The 44-year-old, who lives in Andover, Hampshire, with his wife and two children, set about finding any forgotten funds after being made redundant back in 2021, after being furloughed.
Fortunately, Alex was only out of work for a couple of weeks before being hired by another firm – but two years later, he was made redundant again.
He was then with this firm for just shy of two years before being made redundant a second time.
The sudden shock of being made redundant left him feeling the need to get his finances in order.
“A combination of having experienced redundancy [twice] and watching a good friend of mine get sick was a stark reminder to me that ‘life happens,’ and that you never quite know what’s around the corner,” he said.
“That’s when I decided I needed to get my ducks in a row, just in case.”
He started hunting around for old paperwork relating to old pensions but didn’t make much progress.
One day, when he was working out of a co-working space in Andover, he got chatting to someone who knew all about Penny, an app which traces your old pension pots, and decided to give it a go.
After downloading the Penny app in January 2023, Alex realised he had four pots that he’d lost track of, dating back to 2002.

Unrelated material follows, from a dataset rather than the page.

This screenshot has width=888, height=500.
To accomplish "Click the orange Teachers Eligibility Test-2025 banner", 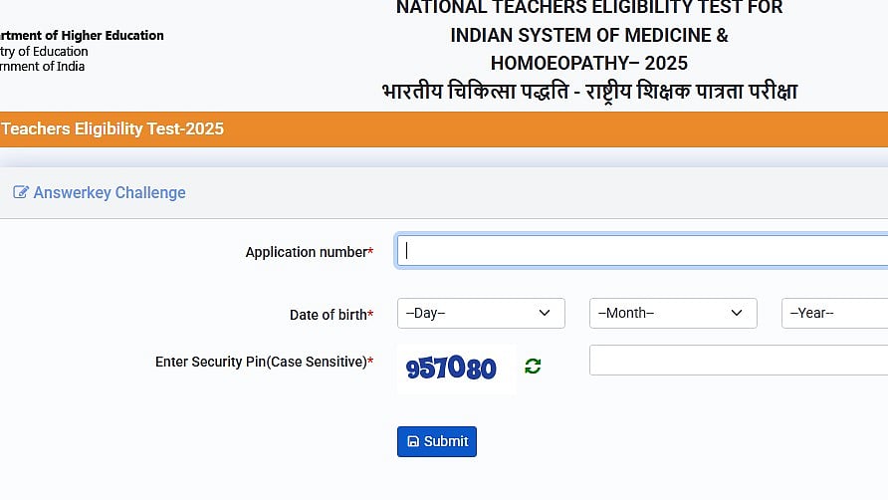I will [112, 129].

“I first started paying into a pension aged 21,” he said.
“But I’ve moved jobs several times since then. Having worked in different places over more than two decades, it’s really hard to keep on top of everything.

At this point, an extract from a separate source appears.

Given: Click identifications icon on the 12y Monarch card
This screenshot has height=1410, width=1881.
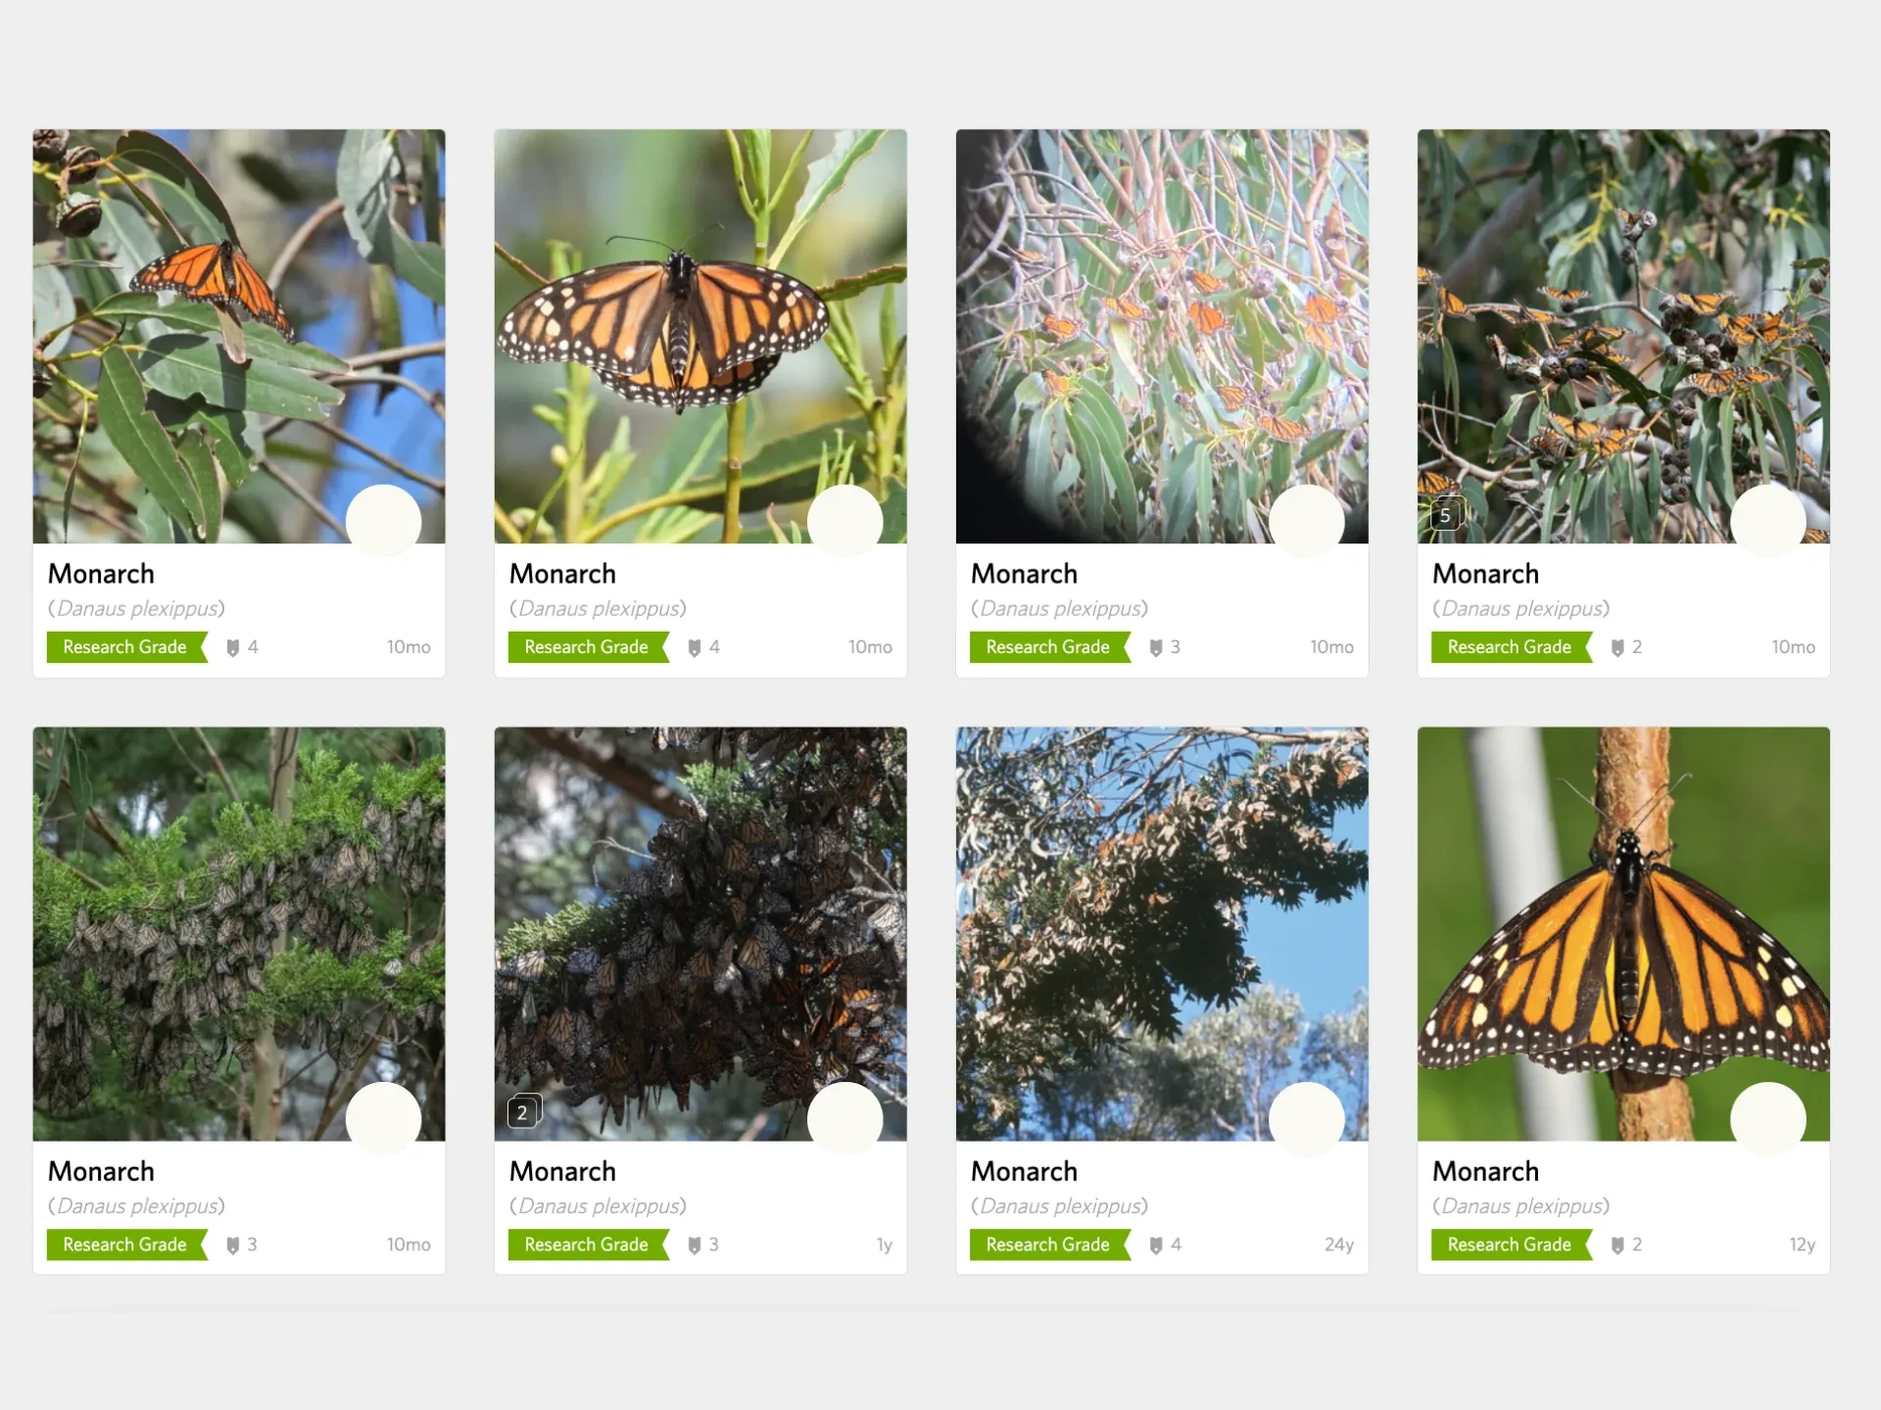Looking at the screenshot, I should tap(1617, 1245).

“When I stopped to think about it, I realised I wasn’t sure exactly how many pensions I had.”
Alex’s story is more common that you might imagine.
Recent figures suggest millions of savers are thought to have lost track of old pots worth thousands of pounds.
According to recent findings from the Pensions Policy Institute, a whopping £26.6 billion is sitting in pensions across the UK where the provider is no longer in contact with the saver, affecting around 2.8 million people.
The average lost pension, it found, amounts to approximately £9,500, with those aged 55 to 75 seeing an average of £16,004 in misplaced pots.
A separate report by provider PensionBee earlier this year came out with similar findings, revealing that one in 10 workers believe they’ve lost a pot worth £10,000 or more.
Finding Penny, an app which aims to help workers consolidate their pensions, proved to be a bit of a turning point for Alex.
With the help of the nifty tool, the savvy saver soon found out he had one pot with The People’s Pension, one with Willis Towers Watson, one with Scottish Widows, and one with Standard Life.
Alex said: “There were different amounts in each, ranging up to a huge £16,000 in one.”
Discovering this has been a bit of a game-changer for him.
“It’s given me a much clearer idea of how much I need to save between now and the end of my working life to enjoy a decent retirement.”
According to figures from the Pensions and Lifetime Savings Association, the average level of annual income required for a single person to live a ‘comfortable’ retirement is £43,100. For couples, this figure stands at £59,000.
While using the Penny app has been easy and hassle-free for Alex, getting the pension pots transferred across to Penny from the various other providers in question has not been quite so plain sailing.
Alex said: “The first pot which got moved was the one I’d accrued with The People’s Pension between 2015 and 2021.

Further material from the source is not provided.